Records from a data collection

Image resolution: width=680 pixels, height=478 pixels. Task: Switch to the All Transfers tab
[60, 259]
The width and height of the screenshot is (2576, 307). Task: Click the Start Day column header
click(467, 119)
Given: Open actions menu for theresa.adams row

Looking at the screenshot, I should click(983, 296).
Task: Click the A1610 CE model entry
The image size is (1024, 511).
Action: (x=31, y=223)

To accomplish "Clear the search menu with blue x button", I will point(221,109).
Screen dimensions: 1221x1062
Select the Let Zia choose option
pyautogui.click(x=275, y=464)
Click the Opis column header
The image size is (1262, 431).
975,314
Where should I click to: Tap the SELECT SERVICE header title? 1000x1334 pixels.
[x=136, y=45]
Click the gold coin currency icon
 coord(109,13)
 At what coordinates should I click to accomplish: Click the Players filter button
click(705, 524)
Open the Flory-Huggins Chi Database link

- Problem -
Give the entries again exactly as they stand.

- Solution for this problem -
Image resolution: width=680 pixels, height=478 pixels. Task: Switch to the All Transfers tab
[60, 259]
The width and height of the screenshot is (2576, 307). Task: Click the Start Day column header
click(467, 119)
Given: Open actions menu for theresa.adams row

Looking at the screenshot, I should click(983, 296).
Task: Click the A1610 CE model entry
The image size is (1024, 511).
Action: (x=31, y=223)

To accomplish "Clear the search menu with blue x button", I will point(221,109).
Screen dimensions: 1221x1062
Select the Let Zia choose option
pyautogui.click(x=275, y=464)
Click the Opis column header
The image size is (1262, 431).
975,314
Where should I click to: Tap the SELECT SERVICE header title? 1000x1334 pixels.
[x=136, y=45]
Click the gold coin currency icon
 coord(109,13)
 At what coordinates should I click to accomplish: Click the Players filter button
click(705, 524)
Open the Flory-Huggins Chi Database link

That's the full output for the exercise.